Après le très cru "And Justice For All", et la tournée qui suivit, les membres de Metallica décidèrent de prendre un peu de recul par rapport à ce qu’ils venaient d’accomplir. Au fil des années, la musique du groupe s’est complexifiée et enrichie, et le groupe souhaite alors un retour à des chansons plus simple, plus rock. Impressionnés par le travail du producteur Bob Rock sur des albums comme "Dr Feelgood" de Motley Crüe, ils le contactent pour lui proposer de mixer l’album. Celui-ci s'engage avec le groupe pour une longue lutte en studio qui s’étendra d’octobre 1990 à juin 1991 et aboutira à l’album qui sera connu sous le nom de "Black Album".

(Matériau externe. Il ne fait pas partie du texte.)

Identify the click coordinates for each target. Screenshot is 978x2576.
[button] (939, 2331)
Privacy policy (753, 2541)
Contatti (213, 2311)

L’évolution du style de Metallica sur cet opus est considérable et une partie des fans leur reprochera d'avoir tout fait pour passer à la radio. En effet, il est clair que le tempo s'est considérablement réduit. Sous l’influence de Bob Rock, les « four horsemen » délaissent leurs influences Thrash pour se concentrer sur les finitions des morceaux. Ainsi, la plupart des titres sont construits sur un ou deux riffs, sur lesquels le groupe ajoute petit à petit des éléments, tel le grandiose "Enter Sandman". La basse retrouve sa place au sein de la formation, et les possibilités de chaque instrument sont exploitées au maximum. Le son de l’album s’en trouve considérablement enrichi, avec une production presque parfaite et une ambiance sonore finement travaillée.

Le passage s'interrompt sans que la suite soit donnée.